The bbp_hpcc_validation.py script will prepare each realization and at the end will tell the user how to submit the job to the cluster. For example, when the bbp_hpcc_validation.py above finishes, it will print:

Validation run is set up on: /auto/rcf-104/earthquake/sims/lomap-gp-8

To start the validation run, just type: 
$ qsub /auto/rcf-104/earthquake/sims/lomap-gp-8/lomap-gp.pbs

Users should copy-paste the qsub line on their shell to start the validation run on HPCC.

A few things to note:

  • If the simulation directory already exists, the script will ask the user if it should be deleted.
  • The script will allocate 8-core nodes. So, running 1-8 simulations will use 1 node, 9-16 simulations will use 2 nodes, and so on.
  • Each realization will use a different random seed in the rupture generator.
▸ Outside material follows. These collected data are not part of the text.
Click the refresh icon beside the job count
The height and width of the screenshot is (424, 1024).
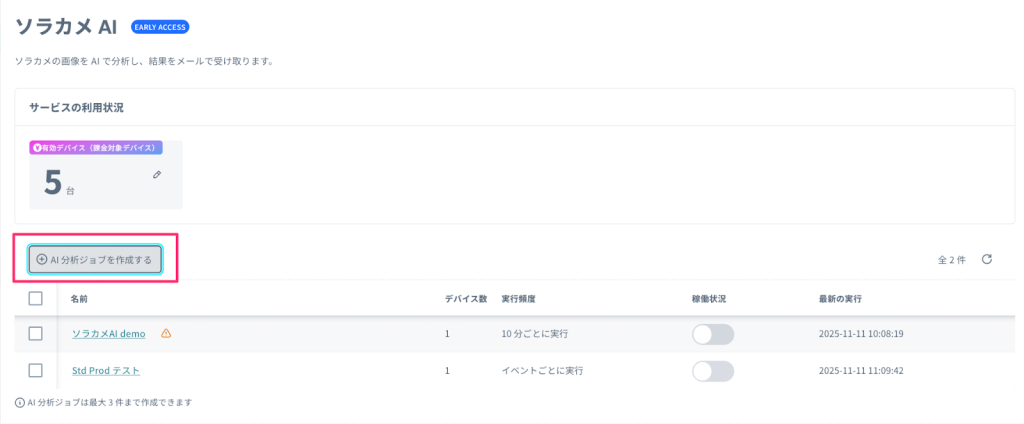[987, 259]
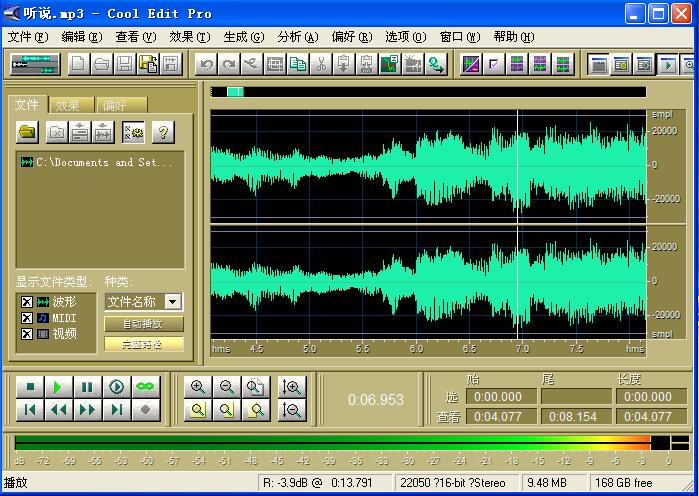This screenshot has width=699, height=496.
Task: Click the 自动播放 button
Action: pyautogui.click(x=144, y=324)
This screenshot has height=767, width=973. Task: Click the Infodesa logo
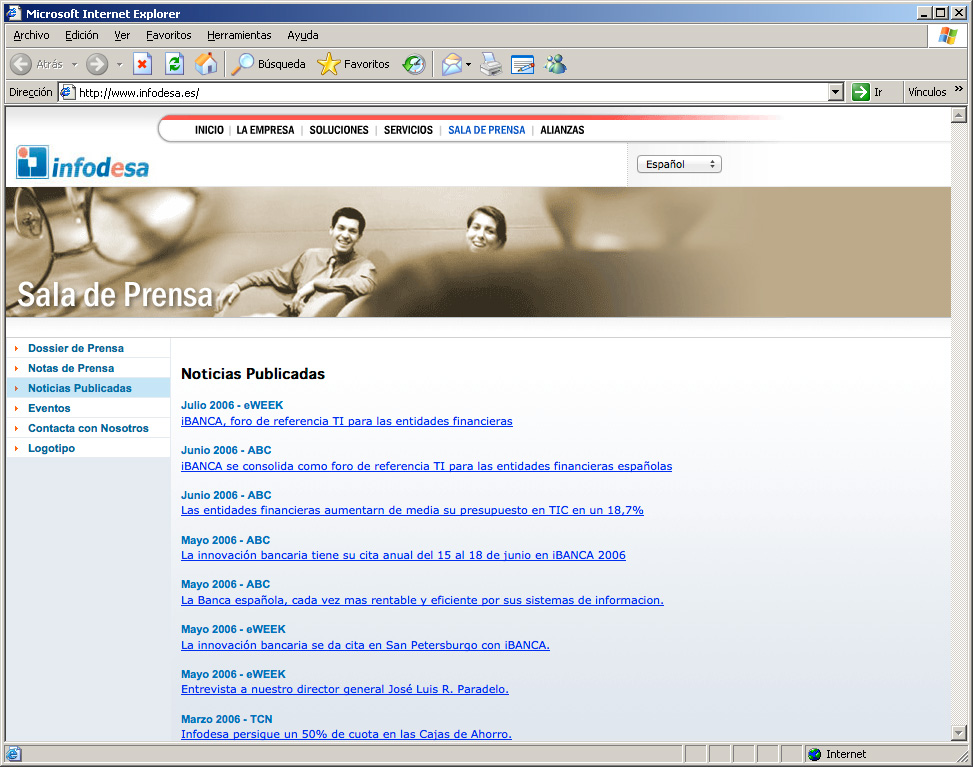coord(83,163)
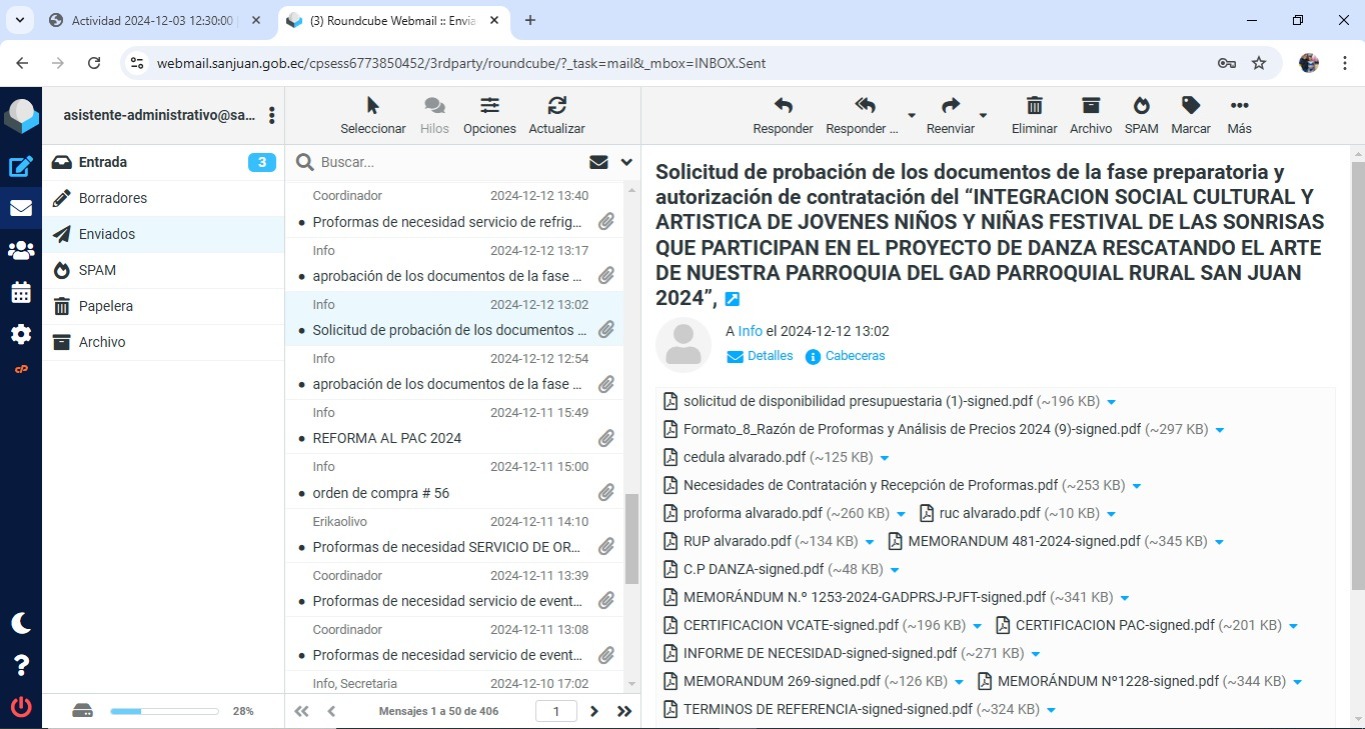Screen dimensions: 1365x729
Task: Click Actualizar to refresh mail list
Action: 556,115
Every other simulation parameter remains the same among all realizations
  • When users re-run simulations, the same random seeds are used in order to allow for reproducible results.
  • Users will receive an e-mail on the e-mail address provided when their job begins, and another one when the job finishes.
  • Users should only run 1 simulation at a time in order to be nice to others users of the cluster.